In October 1993, the Company acquired substantially all of the assets of Howberg
Bakery Equipment Co., Inc., Bagels of New Milford, Inc. and Goldberg's Famous
Bagels of Orangeburg, Inc. The assets acquired consisted of a bagel equipment
business and two retail bagel stores. On September 29, 1994, the Company
acquired all of the outstanding stock of four interrelated corporations all
conducting business under the tradename "Sammy's New York Bagels," The
acquisition consisted of three certified kosher retail bagel stores and a bagel
production facility, all operating under rabbinical supervision. Effective
October 31, 1995 the company changed its fiscal year to October 31st.
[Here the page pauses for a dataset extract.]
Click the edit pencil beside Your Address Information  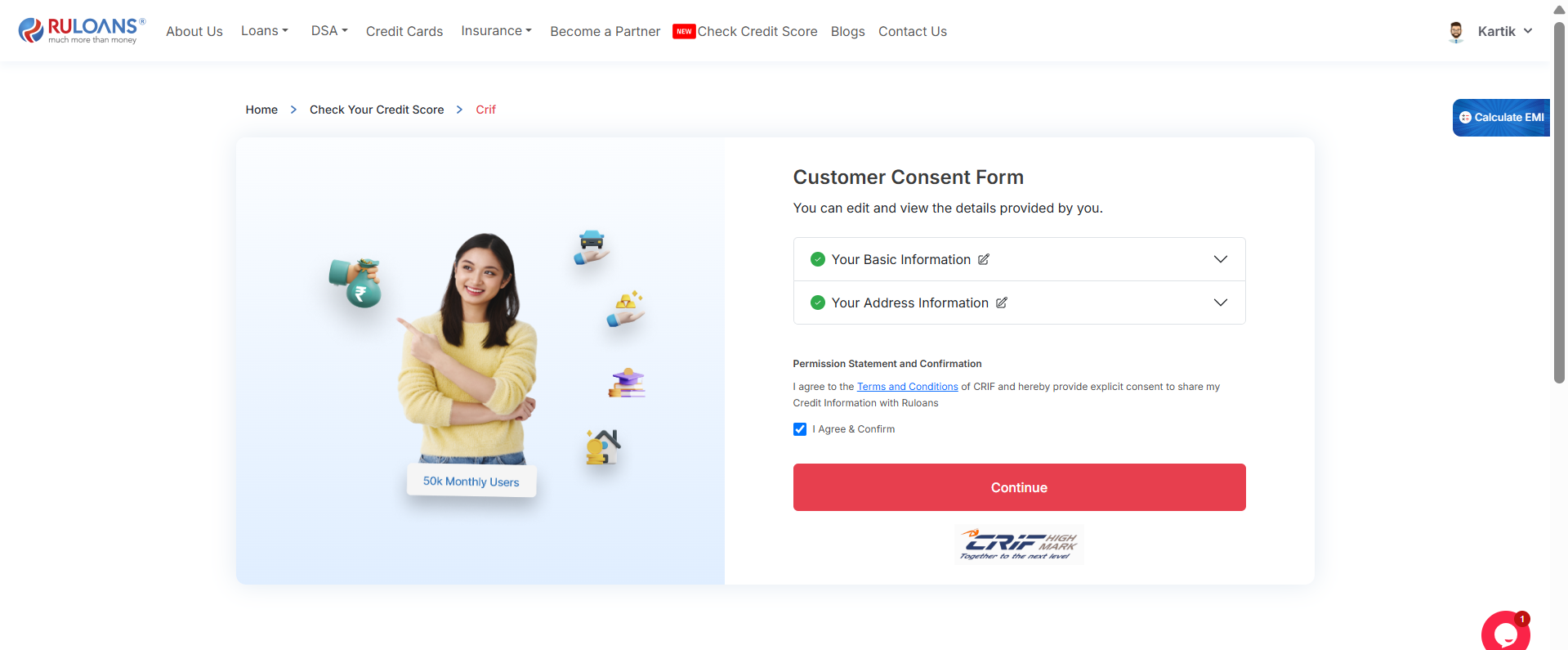[x=1002, y=303]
The
Company changed its name to All American Food Group, Inc. on October 24, 1995.
The Company is principally engaged in the development of a retail chain
of franchised bagel stores, including the operation of a certain number of
Company-owned stores for training, marketing and promotional activities, and the
distribution of bagel bakery equipment and related products to the franchise
system. The Company markets both single unit and market development franchise
agreements. The Company, in the normal course of business, also markets stores
it acquires to individuals who operate as franchisees. The Company franchises
its concepts under the names "Goldberg's New York Bagels" and "Sammy's New York
Bagels."
(2) BASIS OF PRESENTATION
The consolidated financial statements have been prepared by All
American Food Group, Inc. (the "Company") and are unaudited. The financial
statements have been prepared in accordance with the instructions for Form
10-QSB and, therefore do not necessarily include all information and footnotes
required by generally accepted accounting principles. In the opinion of the
Company, all adjustments (all of which were of a normal recurring nature)
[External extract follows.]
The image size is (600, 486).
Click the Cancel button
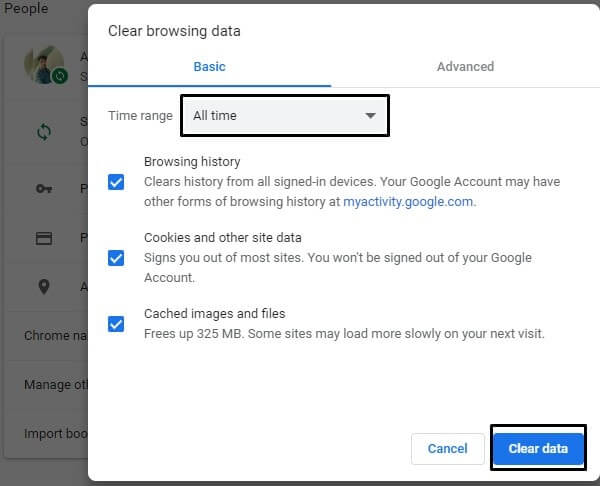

necessary to present fairly the Company's financial position, results of
operations and cash flows as of January 31, 1998 and for all periods presented
have been made. A description of the Company's accounting policies and other
financial information is included in its October 31, 1997 audited financial
statements filed on Form 10-KSB. The consolidated results of operations for the
quarter ended January 31, 1998 are not necessarily indicative of the results
expected for the full year.
(3) NET LOSS PER COMMON SHARE
Net loss per common share was determined by dividing net loss, as
adjusted, by the weighted average number of common shares outstanding. The net
loss for each period ended was adjusted by the increase in the carrying amount
of redeemable preferred stock.
(4) ACQUISITION
On December 9, 1997, the Company completed the acquisition of
substantially all of the assets of Bagels of Toledo Inc., a private company
consisting of three company-owned stores. The purchase price was 295,942 shares
of Common Stock.
-7-
<PAGE>
ALL AMERICAN FOOD GROUP, INC. & AND SUBSIDIARIES
NOTES TO CONSOLIDATED FINANCIAL STATEMENTS
(5) PREFERRED STOCK
During the period ended January 31, 1998 the Company sold $575,000 of
convertible preferred stock. The preferred stock is convertible into common
stock at a discount of 20%.
(6) ISSUANCE OF COMMON STOCK
During the three months ended January 31, 1998 the Company entered into
two consulting contracts relating to acquisition services, financial public
relations and franchisee advertising in payment of which the Company issued a
total of 225,000 shares of common stock pursuant to a Registration Statement on
Form S-8.
(7) SUBSEQUENT EVENTS
(a) Stock split
On February 25, 1998, the board of directors and a majority of
the holders of common stock approved a 1 for 10 reverse stock split whereby the
Company exchanged 1 share of common stock for every ten shares previously
outstanding. This recapitalization was implemented in an effort by the Company
to maintain its NASDAQ listing requirements. Failure to maintain such listing
would violate certain covenants of the Company's convertible debentures.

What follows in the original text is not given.